• Reading text:
╭──

Yet she also relishes in designing spaces that the public can enjoy, such as spaces of community and hospitality. She designed the popular and fashionable restaurant Sinema, which was built inside of an old movie theater. The bottom floor of the restaurant is a fine dining venue, while the top floor, accessed by the original grand, curved staircase, is a lounge area with plush seating and low, sultry lighting.

One of her most satisfying projects was designing the backstage of the Grand Ole Opry after it was destroyed by a flood in 2010 which consumed most of Nashville. Because this was a project of rescue and recovery, decisions needed to be made faster than on normal projects. Everyone rallied together quickly, restoring a country music icon. With wood finishes and a punched tin ceiling, she paid homage to the Opry’s heritage. In sentimental contrast, she included an iron marker on the wall, commemorating the height of the flood line in the Opry (part of its new and continued history). Being married to a songwriter and having many musician friends, Anderson understood that the musicians who use the Opry’s backstage need to feel comfortable. She emphasized that the space around you affects how you feel, so whenever she takes on a new client, the first thing she does is listen.

╰──

• Stored entries:
╭──

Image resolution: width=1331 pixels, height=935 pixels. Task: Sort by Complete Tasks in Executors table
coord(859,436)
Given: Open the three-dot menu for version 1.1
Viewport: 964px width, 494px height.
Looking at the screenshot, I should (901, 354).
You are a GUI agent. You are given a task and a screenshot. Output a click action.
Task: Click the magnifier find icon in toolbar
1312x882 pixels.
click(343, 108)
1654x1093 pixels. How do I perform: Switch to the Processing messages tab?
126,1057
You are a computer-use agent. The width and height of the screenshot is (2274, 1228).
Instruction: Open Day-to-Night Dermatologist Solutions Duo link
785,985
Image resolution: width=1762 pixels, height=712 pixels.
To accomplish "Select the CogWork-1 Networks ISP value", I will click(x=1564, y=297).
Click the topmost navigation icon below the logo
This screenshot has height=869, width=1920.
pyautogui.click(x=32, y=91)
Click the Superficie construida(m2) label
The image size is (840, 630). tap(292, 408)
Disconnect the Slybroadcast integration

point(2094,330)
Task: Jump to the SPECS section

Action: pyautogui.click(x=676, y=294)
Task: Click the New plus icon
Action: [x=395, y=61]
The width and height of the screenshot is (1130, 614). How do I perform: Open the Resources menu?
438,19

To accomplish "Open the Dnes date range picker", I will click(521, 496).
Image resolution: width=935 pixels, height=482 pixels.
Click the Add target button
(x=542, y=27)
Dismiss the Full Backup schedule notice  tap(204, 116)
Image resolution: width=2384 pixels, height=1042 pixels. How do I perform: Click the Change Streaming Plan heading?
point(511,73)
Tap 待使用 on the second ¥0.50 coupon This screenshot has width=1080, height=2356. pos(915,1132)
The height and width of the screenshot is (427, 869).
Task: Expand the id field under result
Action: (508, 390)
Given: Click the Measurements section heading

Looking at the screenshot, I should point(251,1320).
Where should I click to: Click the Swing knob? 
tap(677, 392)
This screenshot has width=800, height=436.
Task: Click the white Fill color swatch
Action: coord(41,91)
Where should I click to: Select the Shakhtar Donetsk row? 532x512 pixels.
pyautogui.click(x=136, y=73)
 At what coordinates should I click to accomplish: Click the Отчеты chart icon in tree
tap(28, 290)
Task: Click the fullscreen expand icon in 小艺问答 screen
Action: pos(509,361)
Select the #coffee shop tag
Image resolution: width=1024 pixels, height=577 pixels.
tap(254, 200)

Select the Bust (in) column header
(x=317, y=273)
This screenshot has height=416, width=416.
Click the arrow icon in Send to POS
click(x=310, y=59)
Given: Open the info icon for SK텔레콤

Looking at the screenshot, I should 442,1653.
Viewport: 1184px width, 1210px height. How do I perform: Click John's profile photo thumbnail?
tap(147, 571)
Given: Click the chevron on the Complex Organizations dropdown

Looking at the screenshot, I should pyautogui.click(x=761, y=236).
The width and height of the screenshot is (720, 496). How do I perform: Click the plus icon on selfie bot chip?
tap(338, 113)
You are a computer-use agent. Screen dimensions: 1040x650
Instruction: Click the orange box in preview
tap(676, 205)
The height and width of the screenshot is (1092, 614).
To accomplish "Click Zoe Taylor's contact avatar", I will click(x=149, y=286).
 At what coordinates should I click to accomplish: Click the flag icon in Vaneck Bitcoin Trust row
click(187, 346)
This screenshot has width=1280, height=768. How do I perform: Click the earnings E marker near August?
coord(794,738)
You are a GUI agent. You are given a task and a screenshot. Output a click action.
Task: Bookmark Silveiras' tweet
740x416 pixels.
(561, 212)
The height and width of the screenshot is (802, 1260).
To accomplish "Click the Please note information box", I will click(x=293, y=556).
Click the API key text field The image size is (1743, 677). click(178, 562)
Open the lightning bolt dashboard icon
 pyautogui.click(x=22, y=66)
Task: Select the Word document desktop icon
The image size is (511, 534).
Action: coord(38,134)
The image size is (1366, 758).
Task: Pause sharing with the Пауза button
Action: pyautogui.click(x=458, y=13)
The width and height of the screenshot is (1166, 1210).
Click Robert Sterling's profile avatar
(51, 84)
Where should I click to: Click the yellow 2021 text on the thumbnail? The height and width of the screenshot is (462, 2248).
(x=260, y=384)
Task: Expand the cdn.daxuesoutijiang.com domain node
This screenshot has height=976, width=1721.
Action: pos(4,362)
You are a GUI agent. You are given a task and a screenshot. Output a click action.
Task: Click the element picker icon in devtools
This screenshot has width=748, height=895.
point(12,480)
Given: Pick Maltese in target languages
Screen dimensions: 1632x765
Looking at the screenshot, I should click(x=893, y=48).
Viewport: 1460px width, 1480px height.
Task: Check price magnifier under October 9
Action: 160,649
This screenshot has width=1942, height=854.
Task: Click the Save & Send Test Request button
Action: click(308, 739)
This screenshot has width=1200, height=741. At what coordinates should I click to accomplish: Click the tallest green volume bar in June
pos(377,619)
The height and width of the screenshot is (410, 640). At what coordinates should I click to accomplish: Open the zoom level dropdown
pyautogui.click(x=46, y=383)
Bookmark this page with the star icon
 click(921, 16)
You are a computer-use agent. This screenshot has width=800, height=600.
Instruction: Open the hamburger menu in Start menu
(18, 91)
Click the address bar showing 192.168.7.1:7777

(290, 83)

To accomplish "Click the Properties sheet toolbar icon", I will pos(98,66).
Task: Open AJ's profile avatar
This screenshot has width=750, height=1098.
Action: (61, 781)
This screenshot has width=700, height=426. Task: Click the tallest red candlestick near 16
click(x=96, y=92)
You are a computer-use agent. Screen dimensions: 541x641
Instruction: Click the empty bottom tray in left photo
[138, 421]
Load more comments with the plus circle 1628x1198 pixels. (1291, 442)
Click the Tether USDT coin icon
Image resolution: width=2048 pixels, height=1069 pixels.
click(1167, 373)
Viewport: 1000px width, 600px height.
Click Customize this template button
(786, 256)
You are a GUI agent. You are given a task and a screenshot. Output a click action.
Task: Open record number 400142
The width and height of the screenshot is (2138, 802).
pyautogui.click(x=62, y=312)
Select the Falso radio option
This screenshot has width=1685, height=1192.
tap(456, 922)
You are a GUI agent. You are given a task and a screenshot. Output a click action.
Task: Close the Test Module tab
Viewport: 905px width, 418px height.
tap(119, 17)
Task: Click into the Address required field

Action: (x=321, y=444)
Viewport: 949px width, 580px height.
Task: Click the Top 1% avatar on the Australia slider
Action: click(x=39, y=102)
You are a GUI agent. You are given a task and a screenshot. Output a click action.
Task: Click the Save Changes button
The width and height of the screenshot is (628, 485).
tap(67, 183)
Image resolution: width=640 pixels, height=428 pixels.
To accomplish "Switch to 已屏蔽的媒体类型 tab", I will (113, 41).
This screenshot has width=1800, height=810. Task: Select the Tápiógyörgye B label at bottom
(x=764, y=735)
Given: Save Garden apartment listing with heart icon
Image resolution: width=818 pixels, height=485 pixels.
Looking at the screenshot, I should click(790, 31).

╰──

• Prompt:
Reproduce the stretch of the passage about Anderson's design work from "One of her most" through "does is listen." word for word. Rely solely on the passage about Anderson's design work, not the lines.

• Task response:
One of her most satisfying projects was designing the backstage of the Grand Ole Opry after it was destroyed by a flood in 2010 which consumed most of Nashville. Because this was a project of rescue and recovery, decisions needed to be made faster than on normal projects. Everyone rallied together quickly, restoring a country music icon. With wood finishes and a punched tin ceiling, she paid homage to the Opry’s heritage. In sentimental contrast, she included an iron marker on the wall, commemorating the height of the flood line in the Opry (part of its new and continued history). Being married to a songwriter and having many musician friends, Anderson understood that the musicians who use the Opry’s backstage need to feel comfortable. She emphasized that the space around you affects how you feel, so whenever she takes on a new client, the first thing she does is listen.